Granted, given that these incidents took place at different universities with different leadership, it is somewhat difficult to compare them directly, but the facts are apparent. CSU Fresno’s knee-jerk reaction to Jarrar’s tweet was out of proportion for what she actually did, and while Cal Poly’s defense of the blackface as protected under free speech (even in the midst of condemnation by Cal Poly president Jeffery Armstrong), was technically right, the response indicates what appears to be tone deafness and a lack of empathy for the students who could be deeply affected by the presence of such a racist display, one with a painful history of cruelty stemming back to minstrel shows. These incidents and the uneven responses by the universities signal the existence of a deeper problem that universities have with balancing freedom of speech with empathy and common sense, especially when deciding how to respond to the range of offensive, distasteful and reprehensible forms of expression that the First Amendment protects when it comes from members of their university.

While a critical reflection on a recently deceased public figure can certainly be seen as distasteful, disrespectful and even potentially defamatory, this is perhaps the worst that one can say about Jarrar’s tweets regarding the late Barbara Bush.

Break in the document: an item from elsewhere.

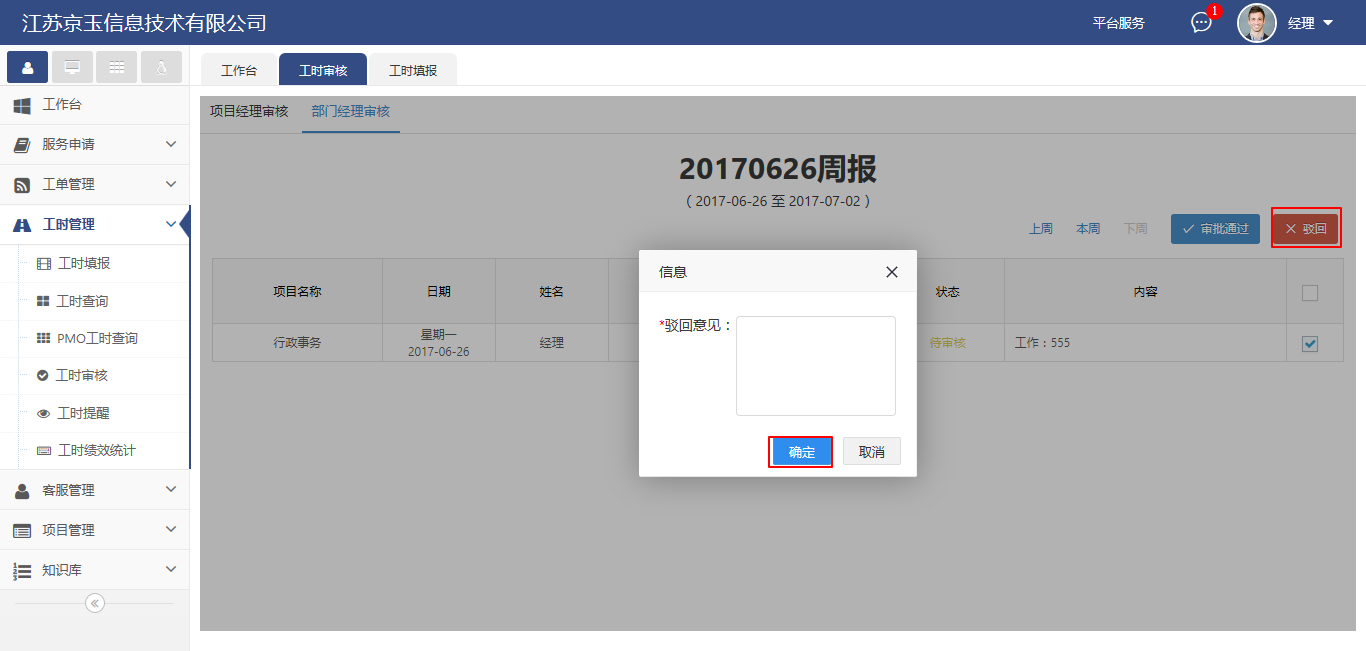Uncheck the 行政事务 row checkbox

click(x=1310, y=344)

As CSU Fresno concluded in its review of the tweets, these were Jarrar’s own opinions, expressed on her personal Twitter account, meaning that while those views could have been offensive to those who did not see the former First Lady in the same way, the university had no grounds to formally punish Jarrar — it was fine that they called her words “disgraceful” and left it at that, as punishing her for punching upward at a dead public figure would have set a very dangerous precedent for other professors with unpopular opinions, potentially leading them to be silenced or silence themselves. One might even argue that CSU Fresno largely shouldn’t bother with investigating or critiquing the personal tweets of its employees in most cases unless they constitute actual threats.

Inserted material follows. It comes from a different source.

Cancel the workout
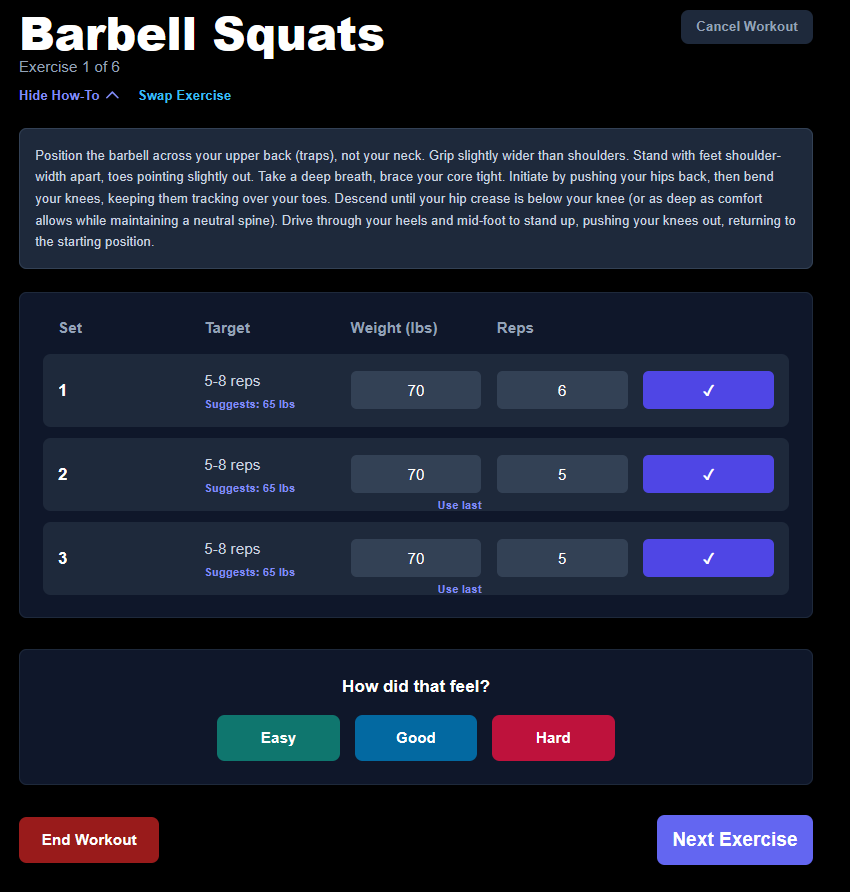Viewport: 850px width, 892px height. (746, 27)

On the other hand, the blackface incident at Cal Poly San Luis Obispo was indeed about more than freedom of speech, specifically the need for awareness of how the revival of blatant and historically charged images of racism like blackface can affect an entire campus community. While Armstrong was correct about how blackface has protection under the First Amendment, having that as a focal point for the university’s response to this sends a very negative message to those students, staff and faculty who were personally affected by the presence of blackface. Empathy for the affected and steps to ensure that the incident would not repeat itself should have been the primary concern in that moment. To their credit, the fraternity which the person who wore blackface was a member of, Lambda Chi Alpha, was put on interim suspension following the incident, and the administration held a town hall meeting to speak with the students and hear their grievances with the situation and the way the administration handled it.

Both of these situations present a question of how universities and all individuals and organizations that represent the universities ought to balance the fundamental right to freedom of speech and expression with the consequences of said speech. While it is necessary to protect the First Amendment under all circumstances, that doesn’t preclude anyone or any group from their responsibility over the effects of their words and expressions, especially when the forms they take are targeted against historically oppressed peoples. Restricting speech on the grounds of it being offensive or reprehensible opens up all kinds of precedents for other censorship, but by the same token, not taking the consequences of blackface and similar forms of hate speech seriously opens up the door for others to engage in it, believing that they will basically get away with it (apart from the immense social shaming that will inevitably come from the public).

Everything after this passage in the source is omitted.